▶ What is being asked
When you reach the line in the data below that contains "The image size is (530, 570).", please start repeating lines exactly, and stop after the line that contains "Given: Enable the", repeating nothing else.

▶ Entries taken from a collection
------------------------------

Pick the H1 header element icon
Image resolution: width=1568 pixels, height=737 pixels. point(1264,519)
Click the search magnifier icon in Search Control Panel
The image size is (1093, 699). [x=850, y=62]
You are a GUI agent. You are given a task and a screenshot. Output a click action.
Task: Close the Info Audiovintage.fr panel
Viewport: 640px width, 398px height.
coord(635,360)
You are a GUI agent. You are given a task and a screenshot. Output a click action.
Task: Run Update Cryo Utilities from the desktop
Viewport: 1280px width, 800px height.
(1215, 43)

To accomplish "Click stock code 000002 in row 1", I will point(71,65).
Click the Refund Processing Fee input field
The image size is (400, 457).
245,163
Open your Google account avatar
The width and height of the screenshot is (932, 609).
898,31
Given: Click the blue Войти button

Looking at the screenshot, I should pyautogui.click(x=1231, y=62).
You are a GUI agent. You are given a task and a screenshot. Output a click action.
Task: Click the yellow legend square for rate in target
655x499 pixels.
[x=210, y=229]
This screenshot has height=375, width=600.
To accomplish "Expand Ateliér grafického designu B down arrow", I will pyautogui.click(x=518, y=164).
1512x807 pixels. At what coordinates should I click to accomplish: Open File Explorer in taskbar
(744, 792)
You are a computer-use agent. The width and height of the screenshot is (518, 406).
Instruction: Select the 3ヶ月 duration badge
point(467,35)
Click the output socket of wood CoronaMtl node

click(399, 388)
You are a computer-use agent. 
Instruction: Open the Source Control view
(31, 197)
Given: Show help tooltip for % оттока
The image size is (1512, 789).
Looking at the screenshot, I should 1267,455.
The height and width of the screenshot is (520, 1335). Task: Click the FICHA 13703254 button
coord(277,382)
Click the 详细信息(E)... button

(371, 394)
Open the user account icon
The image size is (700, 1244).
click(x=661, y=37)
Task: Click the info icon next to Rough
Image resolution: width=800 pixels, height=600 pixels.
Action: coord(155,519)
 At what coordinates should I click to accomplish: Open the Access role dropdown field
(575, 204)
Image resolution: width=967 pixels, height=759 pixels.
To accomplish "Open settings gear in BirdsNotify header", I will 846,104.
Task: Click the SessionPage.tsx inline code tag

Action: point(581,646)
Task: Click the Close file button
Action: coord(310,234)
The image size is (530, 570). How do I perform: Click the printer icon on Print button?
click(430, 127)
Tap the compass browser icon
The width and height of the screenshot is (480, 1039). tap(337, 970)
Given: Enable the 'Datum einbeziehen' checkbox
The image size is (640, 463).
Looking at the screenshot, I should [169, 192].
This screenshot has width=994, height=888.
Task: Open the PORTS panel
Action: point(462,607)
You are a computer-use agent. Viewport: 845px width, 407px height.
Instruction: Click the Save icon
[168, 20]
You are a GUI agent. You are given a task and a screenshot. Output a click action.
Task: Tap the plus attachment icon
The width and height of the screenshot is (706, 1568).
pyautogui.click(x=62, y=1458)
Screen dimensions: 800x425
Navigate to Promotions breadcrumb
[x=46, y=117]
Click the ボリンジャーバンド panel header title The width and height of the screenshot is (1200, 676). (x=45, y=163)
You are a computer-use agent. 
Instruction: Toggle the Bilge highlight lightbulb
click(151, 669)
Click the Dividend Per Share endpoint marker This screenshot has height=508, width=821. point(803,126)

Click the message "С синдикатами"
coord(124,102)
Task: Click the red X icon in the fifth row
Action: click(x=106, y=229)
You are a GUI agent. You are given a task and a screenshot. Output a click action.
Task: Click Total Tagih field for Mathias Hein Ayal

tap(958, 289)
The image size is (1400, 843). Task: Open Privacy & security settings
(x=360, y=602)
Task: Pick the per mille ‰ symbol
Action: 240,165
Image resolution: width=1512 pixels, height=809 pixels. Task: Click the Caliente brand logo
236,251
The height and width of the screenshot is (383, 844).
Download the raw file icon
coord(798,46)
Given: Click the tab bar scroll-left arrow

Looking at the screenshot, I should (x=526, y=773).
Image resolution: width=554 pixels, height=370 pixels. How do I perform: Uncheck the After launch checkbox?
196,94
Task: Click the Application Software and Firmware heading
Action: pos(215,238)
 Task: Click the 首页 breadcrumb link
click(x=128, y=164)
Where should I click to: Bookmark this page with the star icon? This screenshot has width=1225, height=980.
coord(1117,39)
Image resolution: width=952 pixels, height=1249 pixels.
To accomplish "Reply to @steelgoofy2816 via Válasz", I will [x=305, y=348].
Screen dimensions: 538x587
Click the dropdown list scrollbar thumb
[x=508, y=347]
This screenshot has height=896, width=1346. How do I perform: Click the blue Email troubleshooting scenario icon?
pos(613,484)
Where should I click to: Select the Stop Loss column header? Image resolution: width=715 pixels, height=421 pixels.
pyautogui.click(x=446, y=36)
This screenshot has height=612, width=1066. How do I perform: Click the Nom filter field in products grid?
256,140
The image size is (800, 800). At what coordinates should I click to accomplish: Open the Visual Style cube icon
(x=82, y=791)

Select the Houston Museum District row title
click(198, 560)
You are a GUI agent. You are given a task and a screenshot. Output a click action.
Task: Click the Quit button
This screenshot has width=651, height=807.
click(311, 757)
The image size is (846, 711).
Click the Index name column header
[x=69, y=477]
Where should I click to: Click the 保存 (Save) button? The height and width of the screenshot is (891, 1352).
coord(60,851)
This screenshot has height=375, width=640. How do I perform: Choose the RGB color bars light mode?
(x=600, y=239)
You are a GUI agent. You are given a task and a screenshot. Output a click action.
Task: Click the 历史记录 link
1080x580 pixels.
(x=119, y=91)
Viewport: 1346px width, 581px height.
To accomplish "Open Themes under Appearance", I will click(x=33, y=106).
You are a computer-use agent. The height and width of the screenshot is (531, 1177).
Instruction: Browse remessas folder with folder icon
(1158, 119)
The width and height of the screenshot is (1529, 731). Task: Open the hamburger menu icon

------------------------------

▶ Completed task
The image size is (530, 570). How do I perform: Click the printer icon on Print button?
click(430, 127)
Tap the compass browser icon
The width and height of the screenshot is (480, 1039). tap(337, 970)
Given: Enable the 'Datum einbeziehen' checkbox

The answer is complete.